For the second time around, Caricom has committed to economic ties with the Republic of Cuba with the signing of the second Trade and Economic Cooperation Agreement, at the opening of the 45th regular session of the Council for Trade and Economic Development held at the Marriot Hotel, Georgetown today, 9 November 2017.
The first trade and economic cooperation agreement was signed back in July 2000 and provided for, among other things, the promotion and expansion of trade in goods and services by means of free access to the markets of the parties; elimination of non-tariff barriers to trade; the establishment of a system of Rules of Origin; and the harmonisation of technical and sanitary and phyto-sanitary measures.
The agreement signed today between Caricom Secretary-General, Ambassador Irwin LaRocque and Cuba’s Ambassador to Caricom, Julio César González, seeks to expand the preferential market access into each other’s market and signals the prospects for even stronger and more profound trade and economic ties.
According to the Caricom Secretariat, the protocol is a further demonstration of the commitment of both sides in advancing the trade and economic relationship that was established many years ago, providing possibilities for investment.
The Protocol also seeks to imbue in the Caricom private sector, in particular, an urgency to access the Cuban market utilising the preferences provided under the original agreement itself.
The protocol offers:
- Expanded preferential market access (ie duty-free access) offered by Cuba to Caricom countries on a list of approximately 326 items which include meat, fish, dairy produce, fruits and vegetables, beer, rum, cement, soaps, articles of apparel and clothing.

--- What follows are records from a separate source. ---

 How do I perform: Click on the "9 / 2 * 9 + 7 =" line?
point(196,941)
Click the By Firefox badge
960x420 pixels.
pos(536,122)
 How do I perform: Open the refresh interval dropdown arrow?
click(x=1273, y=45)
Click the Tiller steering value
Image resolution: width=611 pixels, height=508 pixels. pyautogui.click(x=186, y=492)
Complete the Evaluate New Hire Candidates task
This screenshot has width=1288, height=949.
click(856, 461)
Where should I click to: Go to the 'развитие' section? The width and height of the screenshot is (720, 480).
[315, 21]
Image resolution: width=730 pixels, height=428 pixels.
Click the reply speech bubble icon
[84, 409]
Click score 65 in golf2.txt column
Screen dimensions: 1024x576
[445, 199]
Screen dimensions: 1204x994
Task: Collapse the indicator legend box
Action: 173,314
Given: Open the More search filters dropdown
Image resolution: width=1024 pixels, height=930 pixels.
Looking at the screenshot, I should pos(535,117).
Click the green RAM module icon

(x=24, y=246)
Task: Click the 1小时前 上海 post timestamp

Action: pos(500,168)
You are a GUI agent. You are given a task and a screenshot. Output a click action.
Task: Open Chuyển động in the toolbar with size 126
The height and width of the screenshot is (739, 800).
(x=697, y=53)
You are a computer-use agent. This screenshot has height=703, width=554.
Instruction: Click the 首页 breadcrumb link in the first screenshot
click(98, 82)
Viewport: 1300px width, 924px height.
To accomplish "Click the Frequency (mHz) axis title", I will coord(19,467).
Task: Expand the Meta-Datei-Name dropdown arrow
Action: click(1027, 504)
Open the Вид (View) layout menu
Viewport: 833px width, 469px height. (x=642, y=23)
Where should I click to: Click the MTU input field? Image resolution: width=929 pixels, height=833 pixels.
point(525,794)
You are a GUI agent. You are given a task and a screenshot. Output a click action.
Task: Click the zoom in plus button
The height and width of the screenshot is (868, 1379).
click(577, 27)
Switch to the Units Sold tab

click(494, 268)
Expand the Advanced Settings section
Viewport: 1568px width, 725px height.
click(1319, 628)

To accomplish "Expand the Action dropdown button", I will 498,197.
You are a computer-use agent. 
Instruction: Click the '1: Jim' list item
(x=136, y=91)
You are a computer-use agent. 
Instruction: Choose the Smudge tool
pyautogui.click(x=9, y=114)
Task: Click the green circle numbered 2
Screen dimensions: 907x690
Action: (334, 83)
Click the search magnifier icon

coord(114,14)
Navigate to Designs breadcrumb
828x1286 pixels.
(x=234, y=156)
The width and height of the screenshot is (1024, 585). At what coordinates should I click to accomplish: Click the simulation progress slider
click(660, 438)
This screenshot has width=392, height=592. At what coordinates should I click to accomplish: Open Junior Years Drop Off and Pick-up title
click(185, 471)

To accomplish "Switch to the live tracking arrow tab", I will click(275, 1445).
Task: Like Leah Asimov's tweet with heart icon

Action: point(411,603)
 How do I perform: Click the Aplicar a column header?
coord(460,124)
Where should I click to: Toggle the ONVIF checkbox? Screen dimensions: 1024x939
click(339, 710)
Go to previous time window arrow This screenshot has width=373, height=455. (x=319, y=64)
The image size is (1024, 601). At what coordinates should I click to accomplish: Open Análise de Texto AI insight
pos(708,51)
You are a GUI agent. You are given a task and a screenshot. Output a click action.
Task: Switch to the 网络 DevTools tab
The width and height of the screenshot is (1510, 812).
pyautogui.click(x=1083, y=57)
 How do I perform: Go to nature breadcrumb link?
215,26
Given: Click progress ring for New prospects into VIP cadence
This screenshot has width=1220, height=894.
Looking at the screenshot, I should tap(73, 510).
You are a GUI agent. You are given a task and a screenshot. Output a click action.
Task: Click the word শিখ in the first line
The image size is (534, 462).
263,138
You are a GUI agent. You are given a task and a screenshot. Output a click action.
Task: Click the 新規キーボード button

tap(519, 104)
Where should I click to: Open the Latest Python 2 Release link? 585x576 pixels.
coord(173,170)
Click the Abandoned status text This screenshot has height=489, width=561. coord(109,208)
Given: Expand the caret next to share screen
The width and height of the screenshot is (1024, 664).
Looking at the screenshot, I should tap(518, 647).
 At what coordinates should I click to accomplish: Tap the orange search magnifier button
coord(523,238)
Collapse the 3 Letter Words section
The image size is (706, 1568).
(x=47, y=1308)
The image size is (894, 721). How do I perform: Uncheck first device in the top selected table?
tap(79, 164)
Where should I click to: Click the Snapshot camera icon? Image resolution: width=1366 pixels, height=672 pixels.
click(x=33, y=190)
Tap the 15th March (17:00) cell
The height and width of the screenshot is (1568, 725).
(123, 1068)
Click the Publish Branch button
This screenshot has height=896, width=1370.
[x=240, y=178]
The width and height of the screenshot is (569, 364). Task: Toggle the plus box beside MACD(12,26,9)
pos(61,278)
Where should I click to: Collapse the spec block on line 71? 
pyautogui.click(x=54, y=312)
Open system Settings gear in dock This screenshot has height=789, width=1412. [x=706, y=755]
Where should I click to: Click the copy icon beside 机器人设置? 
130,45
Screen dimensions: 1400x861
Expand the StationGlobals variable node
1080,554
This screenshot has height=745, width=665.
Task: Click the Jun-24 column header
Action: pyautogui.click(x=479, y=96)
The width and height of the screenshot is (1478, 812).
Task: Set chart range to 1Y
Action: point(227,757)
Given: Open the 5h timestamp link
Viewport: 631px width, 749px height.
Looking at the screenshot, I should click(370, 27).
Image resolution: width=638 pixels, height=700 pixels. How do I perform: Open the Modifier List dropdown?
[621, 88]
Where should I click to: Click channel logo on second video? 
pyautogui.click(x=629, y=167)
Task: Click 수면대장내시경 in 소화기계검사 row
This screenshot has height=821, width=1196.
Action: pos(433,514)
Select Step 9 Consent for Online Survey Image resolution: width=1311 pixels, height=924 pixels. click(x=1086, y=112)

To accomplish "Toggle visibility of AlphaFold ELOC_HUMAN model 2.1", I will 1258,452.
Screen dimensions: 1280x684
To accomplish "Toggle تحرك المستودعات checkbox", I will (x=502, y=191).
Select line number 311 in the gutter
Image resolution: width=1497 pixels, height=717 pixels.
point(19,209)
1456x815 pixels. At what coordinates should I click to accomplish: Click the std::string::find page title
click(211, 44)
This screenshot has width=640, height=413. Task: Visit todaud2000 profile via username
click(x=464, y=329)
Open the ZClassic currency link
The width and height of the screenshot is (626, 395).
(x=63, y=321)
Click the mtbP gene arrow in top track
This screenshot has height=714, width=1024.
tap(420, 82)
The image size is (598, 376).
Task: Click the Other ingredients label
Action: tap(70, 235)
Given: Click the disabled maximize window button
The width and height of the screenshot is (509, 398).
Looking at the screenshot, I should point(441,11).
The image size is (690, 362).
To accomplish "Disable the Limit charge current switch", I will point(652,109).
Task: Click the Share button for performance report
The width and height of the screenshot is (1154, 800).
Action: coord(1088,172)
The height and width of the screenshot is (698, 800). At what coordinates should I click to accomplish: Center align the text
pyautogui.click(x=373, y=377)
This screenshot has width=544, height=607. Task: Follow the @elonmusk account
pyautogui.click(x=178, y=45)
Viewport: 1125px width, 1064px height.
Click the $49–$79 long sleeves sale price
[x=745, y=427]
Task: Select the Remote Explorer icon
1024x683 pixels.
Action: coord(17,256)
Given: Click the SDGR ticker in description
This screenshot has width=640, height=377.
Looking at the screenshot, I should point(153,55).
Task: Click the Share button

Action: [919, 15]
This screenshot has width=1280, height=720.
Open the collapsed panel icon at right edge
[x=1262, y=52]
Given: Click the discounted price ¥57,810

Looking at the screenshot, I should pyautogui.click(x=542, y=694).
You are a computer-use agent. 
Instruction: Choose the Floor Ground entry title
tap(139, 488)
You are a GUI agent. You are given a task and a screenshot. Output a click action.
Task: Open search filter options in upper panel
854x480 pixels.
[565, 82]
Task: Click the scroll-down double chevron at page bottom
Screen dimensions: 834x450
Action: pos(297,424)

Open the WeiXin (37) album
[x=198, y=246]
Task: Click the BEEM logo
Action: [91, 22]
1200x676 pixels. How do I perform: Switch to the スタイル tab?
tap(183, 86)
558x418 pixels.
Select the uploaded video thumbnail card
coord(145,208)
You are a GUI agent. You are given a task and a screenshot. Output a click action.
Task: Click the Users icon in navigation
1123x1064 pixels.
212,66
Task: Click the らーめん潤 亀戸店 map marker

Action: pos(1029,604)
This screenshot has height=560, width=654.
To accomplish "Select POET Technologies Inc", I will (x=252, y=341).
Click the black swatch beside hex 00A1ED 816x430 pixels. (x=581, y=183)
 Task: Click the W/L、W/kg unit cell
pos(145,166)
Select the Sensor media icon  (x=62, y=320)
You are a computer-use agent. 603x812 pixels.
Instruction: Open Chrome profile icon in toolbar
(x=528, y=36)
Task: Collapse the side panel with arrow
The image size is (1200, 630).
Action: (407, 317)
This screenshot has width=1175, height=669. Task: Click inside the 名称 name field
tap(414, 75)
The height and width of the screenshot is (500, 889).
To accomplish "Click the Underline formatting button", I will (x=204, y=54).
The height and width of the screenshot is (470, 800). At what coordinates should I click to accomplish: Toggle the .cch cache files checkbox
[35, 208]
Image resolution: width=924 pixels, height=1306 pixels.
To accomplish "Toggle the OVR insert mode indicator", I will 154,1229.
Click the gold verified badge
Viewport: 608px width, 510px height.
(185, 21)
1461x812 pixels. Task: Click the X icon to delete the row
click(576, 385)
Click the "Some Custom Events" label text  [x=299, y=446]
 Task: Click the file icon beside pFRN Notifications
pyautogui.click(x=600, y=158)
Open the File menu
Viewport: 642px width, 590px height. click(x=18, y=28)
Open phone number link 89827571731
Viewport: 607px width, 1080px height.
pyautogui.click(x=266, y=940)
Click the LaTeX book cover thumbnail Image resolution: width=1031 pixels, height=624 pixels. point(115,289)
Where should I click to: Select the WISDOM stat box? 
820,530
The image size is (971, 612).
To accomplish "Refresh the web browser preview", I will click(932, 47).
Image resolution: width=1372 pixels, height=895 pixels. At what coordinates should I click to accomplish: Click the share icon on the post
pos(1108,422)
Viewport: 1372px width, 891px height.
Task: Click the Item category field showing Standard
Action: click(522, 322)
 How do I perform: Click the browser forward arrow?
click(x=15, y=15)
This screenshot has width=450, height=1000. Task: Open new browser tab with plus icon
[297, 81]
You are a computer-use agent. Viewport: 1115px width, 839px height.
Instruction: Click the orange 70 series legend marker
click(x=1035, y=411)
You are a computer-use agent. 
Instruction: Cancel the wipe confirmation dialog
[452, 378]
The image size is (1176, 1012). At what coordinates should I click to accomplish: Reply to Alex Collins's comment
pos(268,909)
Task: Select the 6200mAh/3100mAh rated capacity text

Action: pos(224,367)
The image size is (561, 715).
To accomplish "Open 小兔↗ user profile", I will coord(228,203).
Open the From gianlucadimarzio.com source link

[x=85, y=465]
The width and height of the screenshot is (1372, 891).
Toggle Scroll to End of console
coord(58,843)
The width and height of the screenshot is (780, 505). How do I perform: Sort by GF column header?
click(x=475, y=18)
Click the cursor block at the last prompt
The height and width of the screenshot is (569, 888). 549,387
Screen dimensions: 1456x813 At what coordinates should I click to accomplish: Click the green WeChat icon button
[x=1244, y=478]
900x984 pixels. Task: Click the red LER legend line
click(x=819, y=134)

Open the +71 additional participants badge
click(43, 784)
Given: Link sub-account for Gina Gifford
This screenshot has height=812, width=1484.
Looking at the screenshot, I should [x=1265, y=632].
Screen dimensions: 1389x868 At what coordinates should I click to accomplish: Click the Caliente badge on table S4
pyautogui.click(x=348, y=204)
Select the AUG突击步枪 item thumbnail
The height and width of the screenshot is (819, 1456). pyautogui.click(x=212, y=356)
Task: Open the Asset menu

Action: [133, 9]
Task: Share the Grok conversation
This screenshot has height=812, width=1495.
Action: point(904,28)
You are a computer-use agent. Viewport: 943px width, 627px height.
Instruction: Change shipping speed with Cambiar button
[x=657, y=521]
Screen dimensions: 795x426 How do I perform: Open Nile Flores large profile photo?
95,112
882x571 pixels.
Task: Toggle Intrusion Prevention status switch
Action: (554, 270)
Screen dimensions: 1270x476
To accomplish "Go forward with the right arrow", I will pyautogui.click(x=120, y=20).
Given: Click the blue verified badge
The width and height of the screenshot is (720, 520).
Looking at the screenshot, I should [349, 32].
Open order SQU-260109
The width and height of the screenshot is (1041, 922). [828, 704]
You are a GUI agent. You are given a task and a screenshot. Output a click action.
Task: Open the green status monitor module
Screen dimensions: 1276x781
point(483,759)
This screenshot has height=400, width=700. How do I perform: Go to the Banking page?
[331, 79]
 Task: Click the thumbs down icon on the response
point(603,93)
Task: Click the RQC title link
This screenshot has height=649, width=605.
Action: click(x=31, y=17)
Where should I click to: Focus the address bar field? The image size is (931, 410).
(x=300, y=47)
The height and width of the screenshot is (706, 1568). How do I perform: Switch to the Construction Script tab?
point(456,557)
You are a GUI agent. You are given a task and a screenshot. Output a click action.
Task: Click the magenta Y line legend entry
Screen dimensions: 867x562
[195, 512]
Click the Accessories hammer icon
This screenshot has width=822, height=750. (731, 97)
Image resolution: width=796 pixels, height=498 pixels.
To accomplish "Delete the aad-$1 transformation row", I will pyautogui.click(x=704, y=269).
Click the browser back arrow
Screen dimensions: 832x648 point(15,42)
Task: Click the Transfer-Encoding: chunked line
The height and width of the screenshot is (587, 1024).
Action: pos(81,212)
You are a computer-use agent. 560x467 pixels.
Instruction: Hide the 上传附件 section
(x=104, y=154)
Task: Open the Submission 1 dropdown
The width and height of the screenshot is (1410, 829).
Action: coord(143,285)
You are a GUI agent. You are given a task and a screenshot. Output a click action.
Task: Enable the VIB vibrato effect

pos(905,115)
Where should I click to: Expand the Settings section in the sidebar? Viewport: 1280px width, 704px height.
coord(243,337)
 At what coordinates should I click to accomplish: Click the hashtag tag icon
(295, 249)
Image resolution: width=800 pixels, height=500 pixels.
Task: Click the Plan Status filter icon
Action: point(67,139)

- Approximately 50 items on which immediate duty-free access will be granted and a list of 22 items on which differentiated treatment, including phased reduction of duty, which CAR1COM MDCs will grant to Cuba. Products included in the Caricom duty-free offer to Cuba are fish, pharmaceutical products, fertilisers, articles of iron and steel, electrical machinery and equipment and parts thereof.
Having regard to the fact that Caricom already has an existing Trade and Economic Cooperation Agreement with Cuba, it would be in the interest of both parties to ensure that the expansion of preferential access into each other’s market, provided for under the second protocol to the agreement.
Caricom said it is committed to further deepening and strengthening its partnership with Cuba as new opportunities are sought to expand its trade and investment relationship.